TR 087 – Contact Sensitisation: Classification According to Potency

Abstract

TR 087 : Contact Sensitisation: Classification According to Potency | April 2003

Contact allergens vary substantially with regard to the relative potency with which they are able to induce skin sensitisation. It is therefore appropriate to establish what is known of potency and thresholds in the induction of skin sensitisation and the elicitation of allergic contact dermatitis, and to identify approaches that might be available for assessment of relative potency for the purposes of categorising chemical allergens. This report was prepared by a Task Force with the remit ‘to recommend approaches for the measurement of potency and definition of thresholds for both the induction and elicitation of contact sensitisation.’

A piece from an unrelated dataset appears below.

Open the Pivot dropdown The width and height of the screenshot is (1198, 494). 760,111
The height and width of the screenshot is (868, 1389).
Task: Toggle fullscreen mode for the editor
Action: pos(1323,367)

Building on the recommendations of an ECETOC Task Force that reviewed the conduct of standard skin sensitisation test methods for the purposes of hazard identification and risk assessment (ECETOC, Monograph No. 29), the present report also focused on standard and accepted methods for the assessment of skin sensitisation, and for which OECD guidelines are available: the local lymph node assay (LLNA), the guinea pig maximisation test and the occluded patch test of Buehler. For various reasons, discussed in detail in this report, attention focused primarily on consideration of categorisation of chemical allergens and the identification of thresholds with respect to the induction of skin sensitisation, rather than the elicitation of allergic contact dermatitis.

The conclusions drawn in the earlier report (Monograph No.29) are reflected by recommendations made here. Thus, although the LLNA is the method of choice for the determination of skin sensitisation potency for the purposes of categorisation, judicious interpretation of existing data from appropriate guinea pig tests may provide information of value in determinations of potency and categorisation. The report includes detailed and specific recommendations on how best the results of the three test methods considered can be used for the categorisation of chemical allergens as a function of skin sensitisation potency.